INSTRUCTION.
Reproduce each of the following items verbatim, line for line, with nothing added or left out.
== TASK MATERIAL ==
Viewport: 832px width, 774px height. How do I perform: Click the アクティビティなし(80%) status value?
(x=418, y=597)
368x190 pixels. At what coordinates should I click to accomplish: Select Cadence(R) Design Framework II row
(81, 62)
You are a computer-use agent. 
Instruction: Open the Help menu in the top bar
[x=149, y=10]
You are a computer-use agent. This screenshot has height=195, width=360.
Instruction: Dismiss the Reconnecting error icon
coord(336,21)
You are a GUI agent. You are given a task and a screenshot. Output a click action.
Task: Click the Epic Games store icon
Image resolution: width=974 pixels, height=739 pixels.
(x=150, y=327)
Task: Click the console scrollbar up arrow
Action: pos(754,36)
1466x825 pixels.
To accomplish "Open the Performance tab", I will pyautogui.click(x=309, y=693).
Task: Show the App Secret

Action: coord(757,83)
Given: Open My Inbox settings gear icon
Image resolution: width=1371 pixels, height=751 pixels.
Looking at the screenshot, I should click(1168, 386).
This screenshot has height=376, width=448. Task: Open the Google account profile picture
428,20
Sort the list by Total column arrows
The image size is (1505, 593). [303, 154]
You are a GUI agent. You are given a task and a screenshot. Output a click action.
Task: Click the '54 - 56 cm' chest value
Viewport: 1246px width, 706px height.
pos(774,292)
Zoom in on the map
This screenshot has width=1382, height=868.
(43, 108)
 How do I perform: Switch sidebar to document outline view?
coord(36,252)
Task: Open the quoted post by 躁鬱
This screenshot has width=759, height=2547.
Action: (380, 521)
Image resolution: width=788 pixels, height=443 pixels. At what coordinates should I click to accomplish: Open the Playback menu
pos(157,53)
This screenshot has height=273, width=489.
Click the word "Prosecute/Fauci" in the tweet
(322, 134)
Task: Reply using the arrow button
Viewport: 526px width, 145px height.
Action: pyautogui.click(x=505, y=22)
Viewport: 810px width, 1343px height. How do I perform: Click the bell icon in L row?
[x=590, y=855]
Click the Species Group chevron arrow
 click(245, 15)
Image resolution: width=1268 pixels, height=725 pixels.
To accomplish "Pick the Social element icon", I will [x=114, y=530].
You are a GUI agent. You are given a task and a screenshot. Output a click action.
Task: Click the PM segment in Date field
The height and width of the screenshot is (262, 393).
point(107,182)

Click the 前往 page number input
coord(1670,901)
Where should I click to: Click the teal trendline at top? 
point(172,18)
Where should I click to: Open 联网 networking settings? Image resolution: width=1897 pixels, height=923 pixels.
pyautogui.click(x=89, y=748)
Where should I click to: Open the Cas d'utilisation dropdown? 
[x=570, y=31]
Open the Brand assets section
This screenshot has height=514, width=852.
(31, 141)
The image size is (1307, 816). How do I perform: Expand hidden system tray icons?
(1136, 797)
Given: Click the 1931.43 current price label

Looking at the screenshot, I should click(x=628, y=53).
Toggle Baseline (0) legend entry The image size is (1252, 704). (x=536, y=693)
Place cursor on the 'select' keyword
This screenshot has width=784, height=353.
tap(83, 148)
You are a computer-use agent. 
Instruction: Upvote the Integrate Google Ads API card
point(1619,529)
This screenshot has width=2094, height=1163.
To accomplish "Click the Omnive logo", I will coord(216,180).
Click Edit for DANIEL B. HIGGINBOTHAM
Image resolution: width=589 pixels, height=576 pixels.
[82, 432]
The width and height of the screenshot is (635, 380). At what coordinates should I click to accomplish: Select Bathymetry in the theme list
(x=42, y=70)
===
RESULT OF THE TASK.
Viewport: 832px width, 774px height. How do I perform: Click the アクティビティなし(80%) status value?
(x=418, y=597)
368x190 pixels. At what coordinates should I click to accomplish: Select Cadence(R) Design Framework II row
(81, 62)
You are a computer-use agent. 
Instruction: Open the Help menu in the top bar
[x=149, y=10]
You are a computer-use agent. This screenshot has height=195, width=360.
Instruction: Dismiss the Reconnecting error icon
coord(336,21)
You are a GUI agent. You are given a task and a screenshot. Output a click action.
Task: Click the Epic Games store icon
Image resolution: width=974 pixels, height=739 pixels.
(x=150, y=327)
Task: Click the console scrollbar up arrow
Action: pos(754,36)
1466x825 pixels.
To accomplish "Open the Performance tab", I will pyautogui.click(x=309, y=693).
Task: Show the App Secret

Action: coord(757,83)
Given: Open My Inbox settings gear icon
Image resolution: width=1371 pixels, height=751 pixels.
Looking at the screenshot, I should click(1168, 386).
This screenshot has height=376, width=448. Task: Open the Google account profile picture
428,20
Sort the list by Total column arrows
The image size is (1505, 593). [303, 154]
You are a GUI agent. You are given a task and a screenshot. Output a click action.
Task: Click the '54 - 56 cm' chest value
Viewport: 1246px width, 706px height.
pos(774,292)
Zoom in on the map
This screenshot has width=1382, height=868.
(43, 108)
 How do I perform: Switch sidebar to document outline view?
coord(36,252)
Task: Open the quoted post by 躁鬱
This screenshot has width=759, height=2547.
Action: (380, 521)
Image resolution: width=788 pixels, height=443 pixels. At what coordinates should I click to accomplish: Open the Playback menu
pos(157,53)
This screenshot has height=273, width=489.
Click the word "Prosecute/Fauci" in the tweet
(322, 134)
Task: Reply using the arrow button
Viewport: 526px width, 145px height.
Action: pyautogui.click(x=505, y=22)
Viewport: 810px width, 1343px height. How do I perform: Click the bell icon in L row?
[x=590, y=855]
Click the Species Group chevron arrow
 click(245, 15)
Image resolution: width=1268 pixels, height=725 pixels.
To accomplish "Pick the Social element icon", I will [x=114, y=530].
You are a GUI agent. You are given a task and a screenshot. Output a click action.
Task: Click the PM segment in Date field
The height and width of the screenshot is (262, 393).
point(107,182)

Click the 前往 page number input
coord(1670,901)
Where should I click to: Click the teal trendline at top? 
point(172,18)
Where should I click to: Open 联网 networking settings? Image resolution: width=1897 pixels, height=923 pixels.
pyautogui.click(x=89, y=748)
Where should I click to: Open the Cas d'utilisation dropdown? 
[x=570, y=31]
Open the Brand assets section
This screenshot has height=514, width=852.
(31, 141)
The image size is (1307, 816). How do I perform: Expand hidden system tray icons?
(1136, 797)
Given: Click the 1931.43 current price label

Looking at the screenshot, I should click(x=628, y=53).
Toggle Baseline (0) legend entry The image size is (1252, 704). (x=536, y=693)
Place cursor on the 'select' keyword
This screenshot has width=784, height=353.
tap(83, 148)
You are a computer-use agent. 
Instruction: Upvote the Integrate Google Ads API card
point(1619,529)
This screenshot has width=2094, height=1163.
To accomplish "Click the Omnive logo", I will coord(216,180).
Click Edit for DANIEL B. HIGGINBOTHAM
Image resolution: width=589 pixels, height=576 pixels.
[82, 432]
The width and height of the screenshot is (635, 380). At what coordinates should I click to accomplish: Select Bathymetry in the theme list
(x=42, y=70)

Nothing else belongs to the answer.